### YOUR ASSIGNMENT
Take the line with "Image resolution: width=667" as the first and the last line of the data as the end. Write out both and every line between exactly, except pictures.

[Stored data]
*** Block opens ***

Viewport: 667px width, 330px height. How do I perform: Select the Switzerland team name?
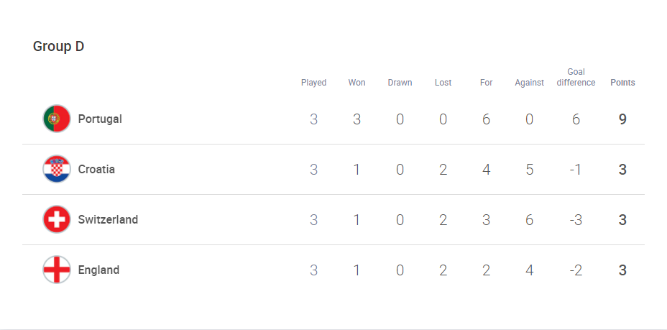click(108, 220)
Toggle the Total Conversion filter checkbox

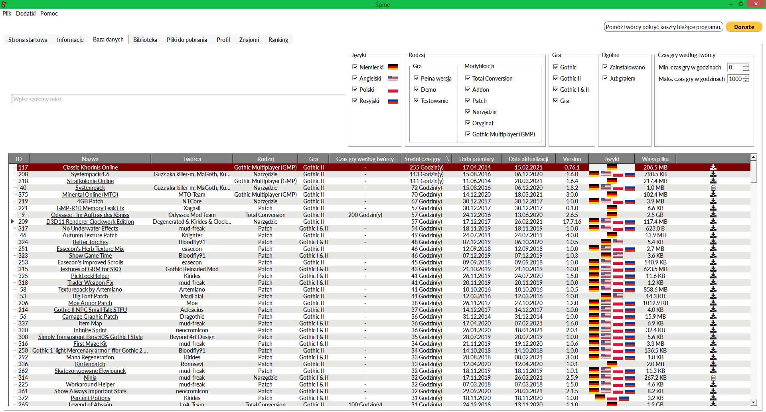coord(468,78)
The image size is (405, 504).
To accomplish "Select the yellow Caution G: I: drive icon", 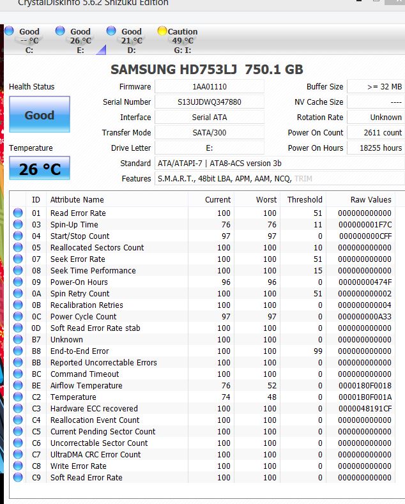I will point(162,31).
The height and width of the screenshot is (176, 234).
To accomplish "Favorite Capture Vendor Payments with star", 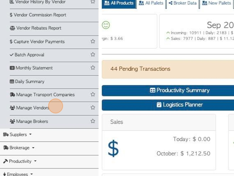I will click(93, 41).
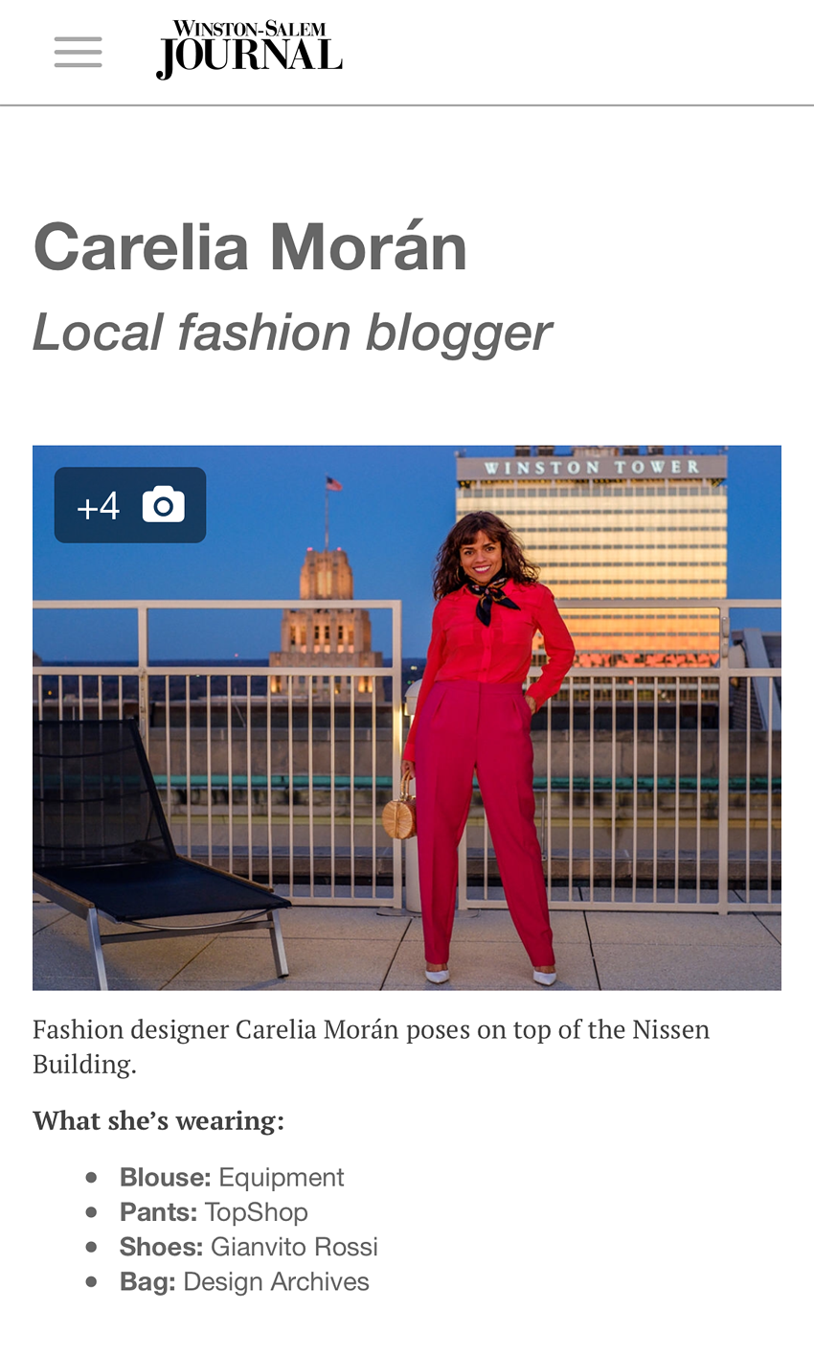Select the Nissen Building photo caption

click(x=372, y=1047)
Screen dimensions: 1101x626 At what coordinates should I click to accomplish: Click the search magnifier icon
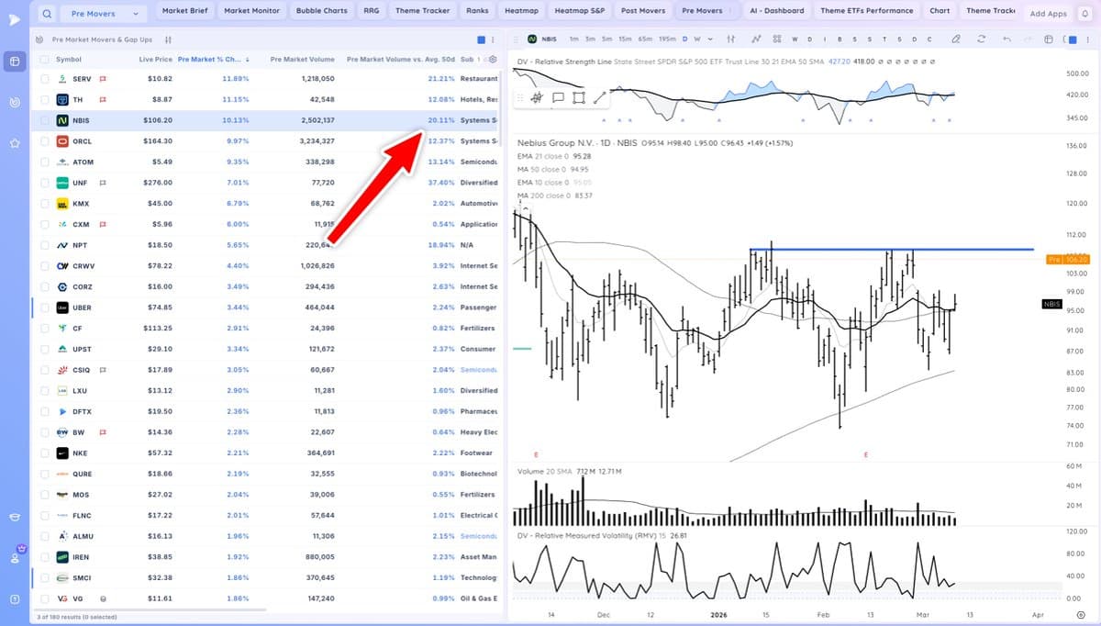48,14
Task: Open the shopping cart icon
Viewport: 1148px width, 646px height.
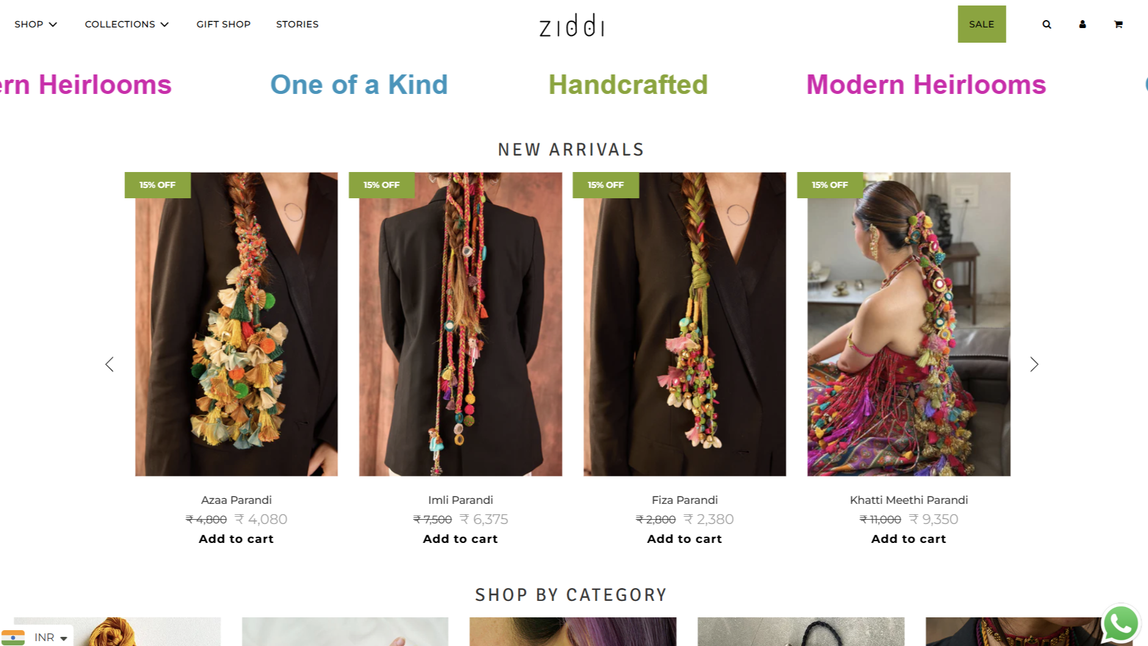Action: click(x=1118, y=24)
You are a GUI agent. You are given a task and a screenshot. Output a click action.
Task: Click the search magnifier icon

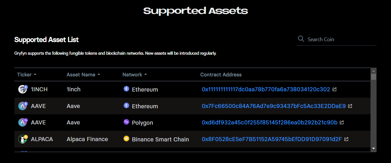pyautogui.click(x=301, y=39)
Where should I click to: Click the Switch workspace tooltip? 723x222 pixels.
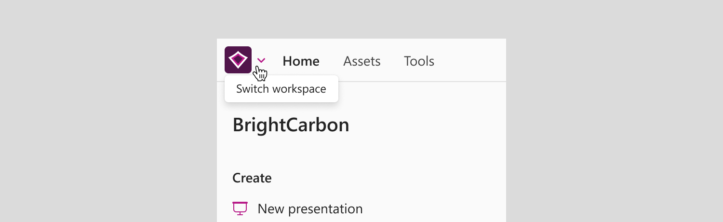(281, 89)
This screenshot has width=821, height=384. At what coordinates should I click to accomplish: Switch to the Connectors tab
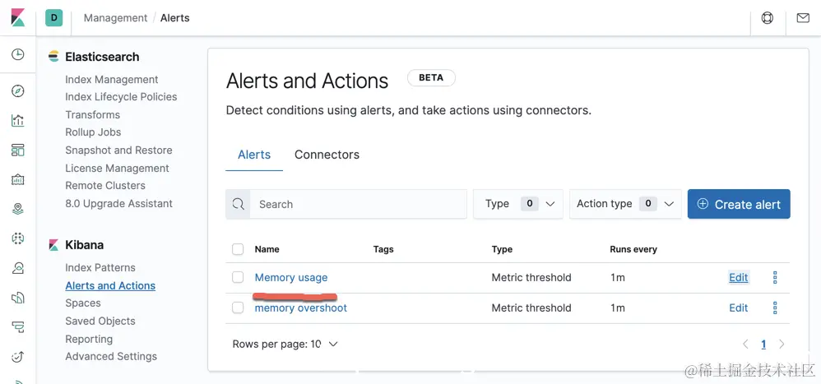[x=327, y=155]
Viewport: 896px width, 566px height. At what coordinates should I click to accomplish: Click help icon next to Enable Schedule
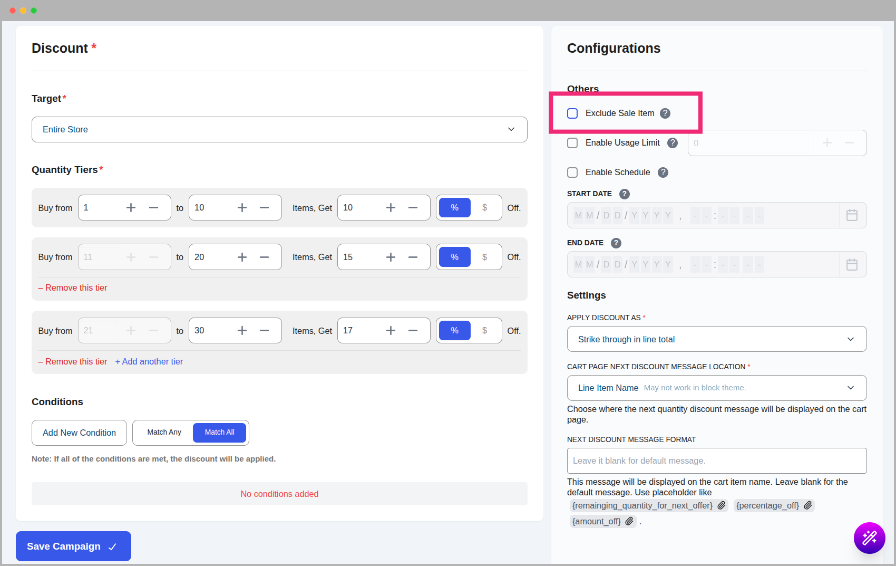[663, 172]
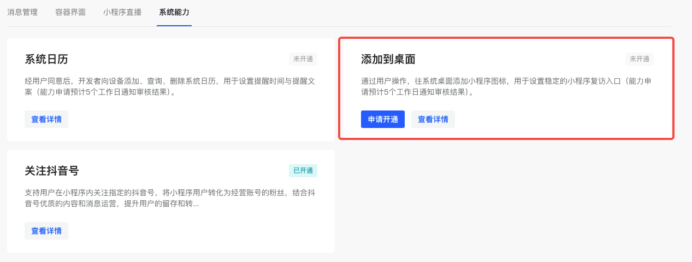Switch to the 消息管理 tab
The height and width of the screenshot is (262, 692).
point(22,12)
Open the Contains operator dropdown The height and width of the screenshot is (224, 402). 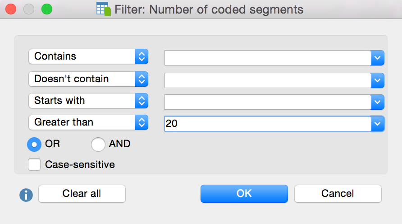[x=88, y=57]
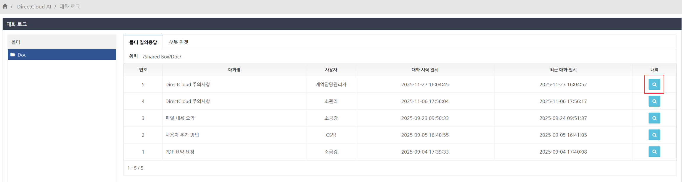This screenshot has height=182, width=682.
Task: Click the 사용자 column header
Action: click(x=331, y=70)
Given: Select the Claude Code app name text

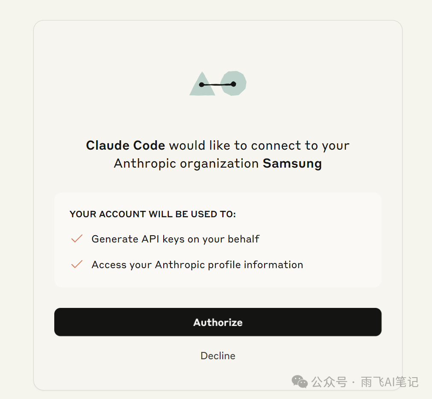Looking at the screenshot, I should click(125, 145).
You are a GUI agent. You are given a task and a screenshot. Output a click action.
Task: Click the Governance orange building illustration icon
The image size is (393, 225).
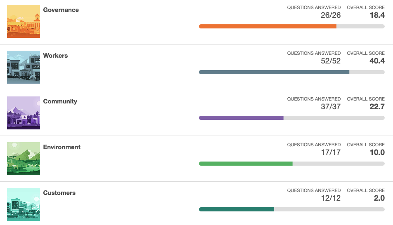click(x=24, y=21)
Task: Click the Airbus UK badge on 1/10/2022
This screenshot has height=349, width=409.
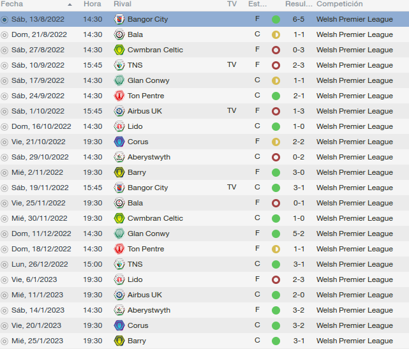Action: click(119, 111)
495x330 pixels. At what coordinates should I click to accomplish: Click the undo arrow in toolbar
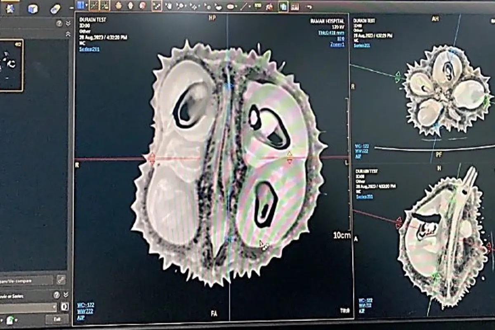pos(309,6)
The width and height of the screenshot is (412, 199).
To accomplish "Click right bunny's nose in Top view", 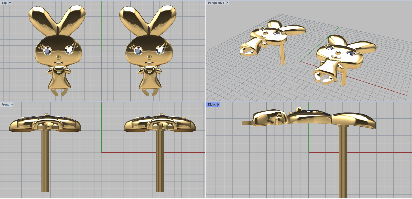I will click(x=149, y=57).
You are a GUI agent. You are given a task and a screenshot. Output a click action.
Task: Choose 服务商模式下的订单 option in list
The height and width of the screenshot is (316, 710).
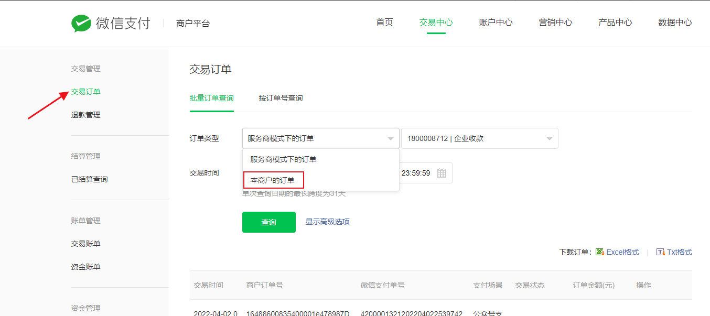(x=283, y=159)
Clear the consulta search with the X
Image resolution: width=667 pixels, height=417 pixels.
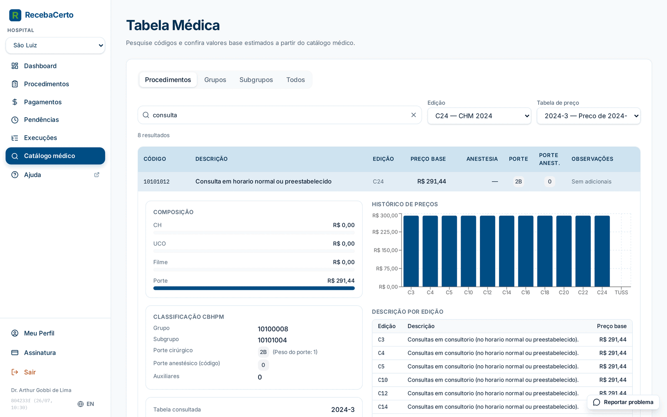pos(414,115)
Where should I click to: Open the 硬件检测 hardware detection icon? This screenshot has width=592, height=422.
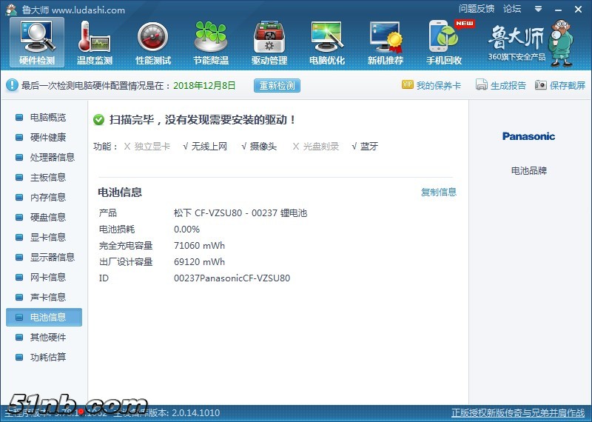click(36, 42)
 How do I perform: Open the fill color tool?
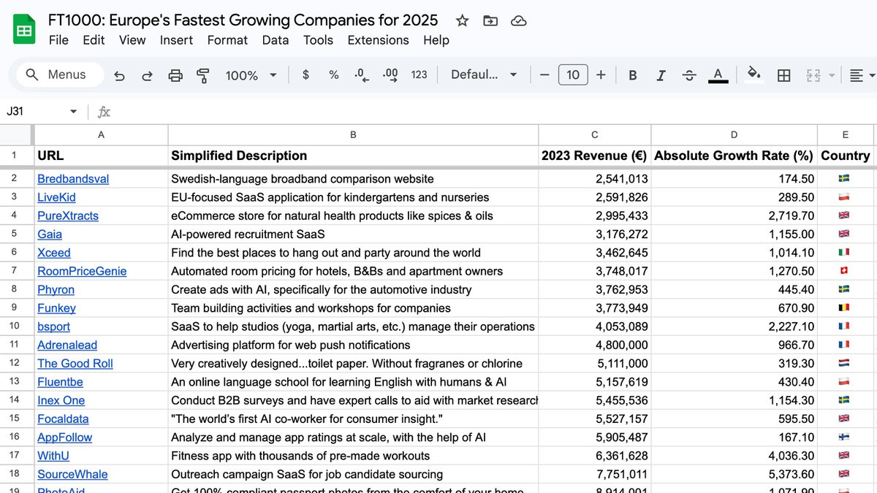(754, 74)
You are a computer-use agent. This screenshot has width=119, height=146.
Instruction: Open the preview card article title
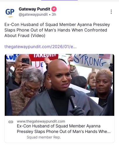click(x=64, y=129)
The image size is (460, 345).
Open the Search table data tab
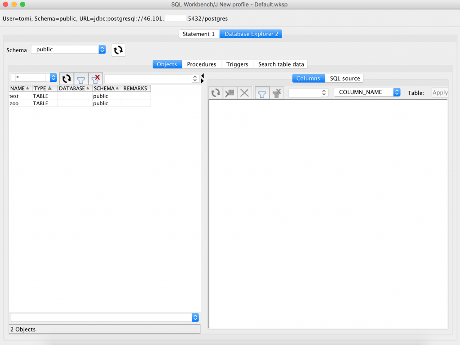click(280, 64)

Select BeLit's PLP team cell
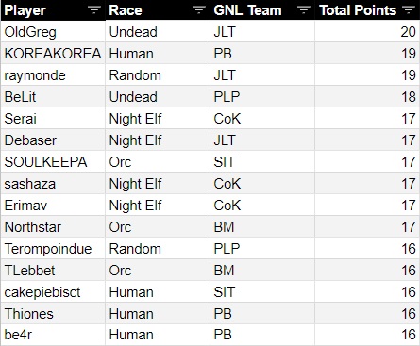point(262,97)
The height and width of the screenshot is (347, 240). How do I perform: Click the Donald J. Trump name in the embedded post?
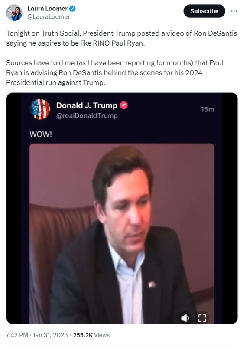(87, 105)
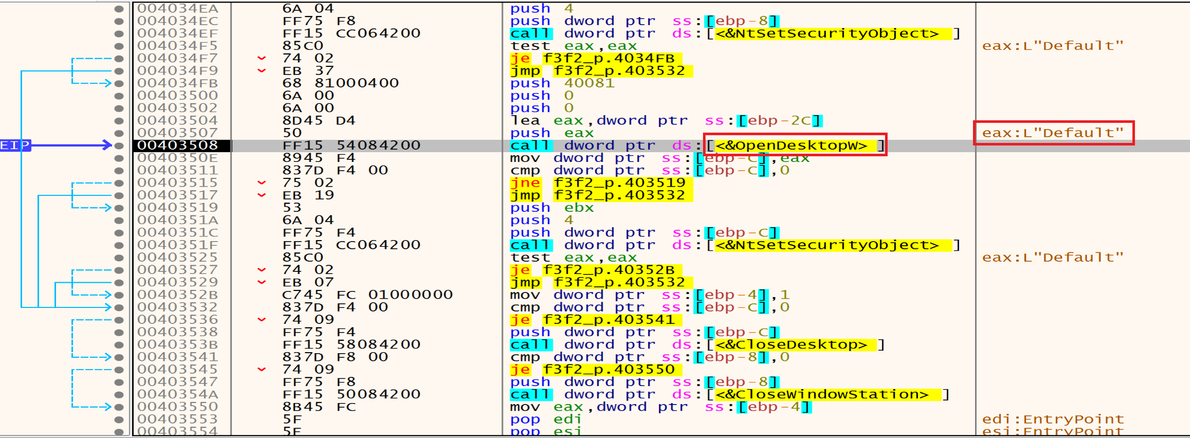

*** Block closes ***

### EXERCISE RESPONSE
Image resolution: width=667 pixels, height=417 pixels.
pos(414,115)
Where should I click to: Open the 硬件检测 hardware detection icon? This screenshot has width=592, height=422.
click(36, 42)
 How do I perform: Open the fill color tool?
(754, 74)
You are a computer-use agent. This screenshot has width=119, height=146.
Instruction: Open the preview card article title
click(x=64, y=129)
The image size is (460, 345).
Open the Search table data tab
click(280, 64)

Select BeLit's PLP team cell
point(262,97)
The height and width of the screenshot is (347, 240). How do I perform: Click the Donald J. Trump name in the embedded post?
(87, 105)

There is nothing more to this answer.